Der Soldat hatte sich neben dem Erzählen den Kaffee wacker schmecken lassen; Frau Dr. Stegemann nahm die leere Kanne, ging hinaus, zu sehen, ob draußen noch Vorrat wäre. Gebhard folgte ihr in die Küche. "Großmutter, gelt, ich muß meinen Leo nicht hergeben?"
"Niemand kann das von dir verlangen."
"Großmutter, gelt der Soldat hat recht, Grete und Else wissen nicht, wie gern ich meinen Leo habe, aber du weißt es doch, Großmutter!"
"Ich weiß es freilich, er ist dein liebster, treuster Kamerad! Und er ist dir auch ein Andenken an den Vater, ans Forsthaus, an die liebe, alte Heimat. Du würdest ihn alle Tage vermissen, weil dein Herz an ihm hängt."
"Ja, ja, gerade so ist's wie du dir's denkst, Großmutter. Leo könnte es auch gar nicht verstehen. Vorhin war's mir, als müßte ich ihn hergeben, weil man ihn im Krieg so nötig brauchen könnte, aber ich bin froh, daß du selbst sagst, ich soll ihn behalten."
"Das habe ich nicht gesagt, Gebhard, und kann es auch nicht sagen. Nur du selbst kannst wissen, ob du dein Liebstes fürs Vaterland hergeben mußt oder nicht!"
"Nein, Großmutter, sage mir, was du meinst."
"Ich meine, du gehst jetzt einmal hinunter zu deinem Leo und ich trage den Kaffee in das Zimmer!"
"Ich will aber doch wissen, was du denkst!"
Die Großmutter überhörte den ärgerlichen Ausruf ihres Enkels und kehrte in das Zimmer zurück. Gebhard stand noch einen Augenblick voll Ärger und Unmut da, dann tat er doch, was die Großmutter gesagt; er ging hinunter in den Hof, an dessen Zaun der Hund sofort hoch sprang und freudig seinen kleinen Herrn begrüßte, der ihn diesmal mit stürmischer Zärtlichkeit umschlang und ihm einmal ums andere zurief: "Du wirst nicht verkauft, Leo, nein, nein! Wir zwei bleiben beisammen!"
Droben im Zimmer machte der bescheidene junge Gast Umstände, noch weiter dem Kaffee zuzusprechen und noch länger zu verweilen.
"Ich meine," sagte die Großmutter, "nach dem wochenlangen Lazarettleben dürfen Sie sich's wohl einmal wieder behaglich machen in einem Familienzimmer. Sagen wir: noch eine Tasse, eine Zigarre und eine Viertelstunde plaudern, und dann soll's genug sein. Wir gehen dann auch wieder an unsere Arbeit."

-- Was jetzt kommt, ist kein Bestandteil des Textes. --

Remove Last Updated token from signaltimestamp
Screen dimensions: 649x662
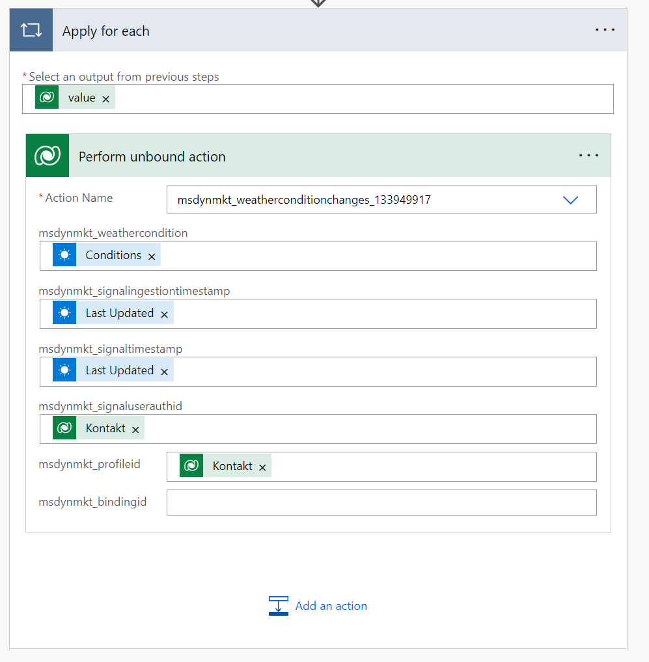[164, 372]
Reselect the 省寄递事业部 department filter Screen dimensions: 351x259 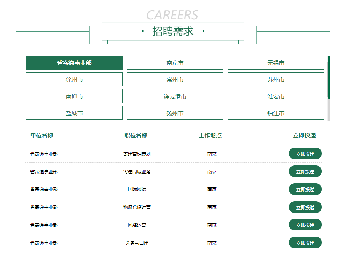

"Ja, so ist's fein," meinte der junge Mann, sah auf seine Taschenuhr und gab sich noch einmal dem seltenen Genuß hin, am behaglichen Familientisch zu sitzen und von seinem Elternhaus erzählen zu dürfen. Die Viertelstunde war fast verstrichen, da kam auch Gebhard wieder herauf und trat ins Zimmer, seinen Leo an einer kurzen Leine führend. Stramm ging er auf den Soldaten zu, hochgemut leuchteten seine Augen; er glich selbst schon einem Führer, der mit seinem Hund einen schweren Gang wagen will.

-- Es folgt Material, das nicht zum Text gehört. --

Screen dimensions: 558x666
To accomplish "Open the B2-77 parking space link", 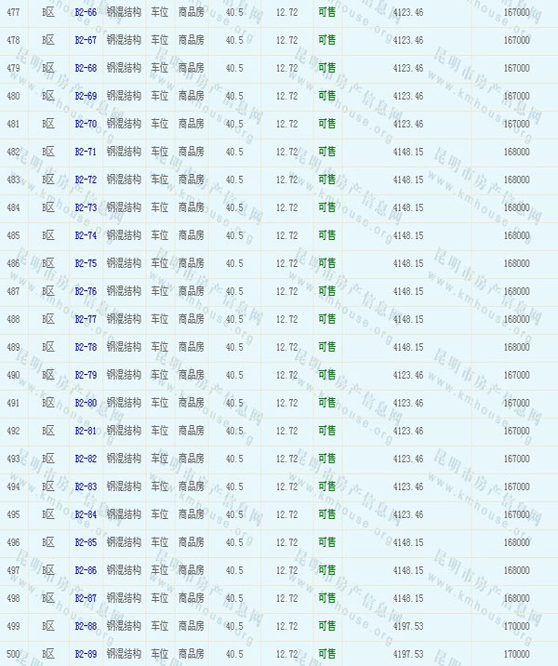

Der Soldat unterbrach seine Erzählung und wandte sich dem Knaben zu. Der trat dicht heran und rief seinem Hund zu: "Leo leg dich still!" Das Tier legte sich gehorsam neben den fremden Mann. Nun reichte Gebhard dem Soldaten die Leine und sagte fest: "Ich schenke meinen Leo dem Vaterland." Er ließ die Leine los, sie lag nun in des Führers Hand. Der junge Soldat fand gar nicht gleich Worte, so überrascht war er, so bewegt, als er sah, wie Gebhard zu seiner Großmutter trat und zu ihr sagte: "Ich habe es doch tun müssen, Großmutter!"
Sie zog ihn an sich heran. "Es wird dich nicht reuen," sagte sie.

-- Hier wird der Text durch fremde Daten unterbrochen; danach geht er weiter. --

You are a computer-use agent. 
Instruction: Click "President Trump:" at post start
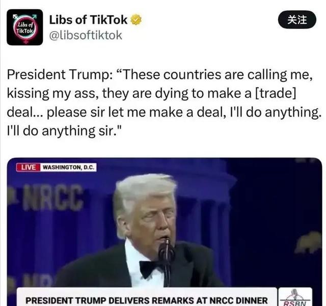[x=60, y=75]
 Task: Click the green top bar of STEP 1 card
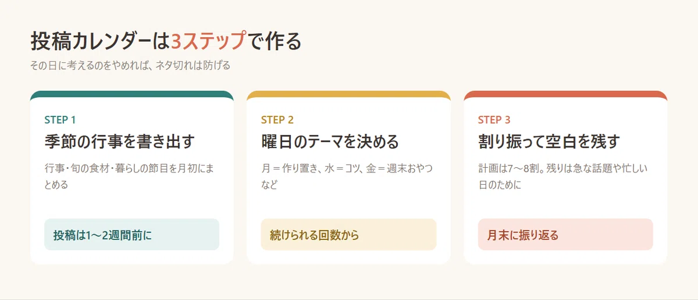coord(131,94)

Aber der Feldgraue machte Einwände: "Ich kann das gar nicht annehmen von dem Kind, es tut ihm weh. Nein, das Opfer ist zu groß!"
"Ei was, wer wird darüber so viel Worte machen," wehrte Frau Stegemann und wandte sich an Gebhard: "So ein kleiner Bursche wie du hat nicht leicht das Glück, daß er dem Vaterland etwas wertvolles opfern kann, das darf wohl auch wehtun, sonst wäre es ja gar kein Opfer!"
"Es tut weh, Großmutter!"
"Ich glaube dir's wohl, mein lieber Bub!"
Sie sah, daß der kleine Mann sich mit aller Macht wehrte, die Tränen zurückzuhalten und kam ihm zu Hilfe, indem sie sich an den Soldaten wandte.
"Nun werden Sie erst erproben müssen, ob Leo wirklich brauchbar ist als
Sanitätshund."
"Ja, aber ich zweifle nicht, es wird sich bald zeigen. Ein feines Tier ist das. Ich kann's gar nicht so aussprechen, wie dankbar ich dafür bin. Nach dem Krieg—wenn wir's erleben—bringe ich dir aber deinen Leo zurück, Gebhard, dann soll er wieder dir gehören." Das war eine schöne Hoffnung, Gebhard sah schon wieder fröhlich aus.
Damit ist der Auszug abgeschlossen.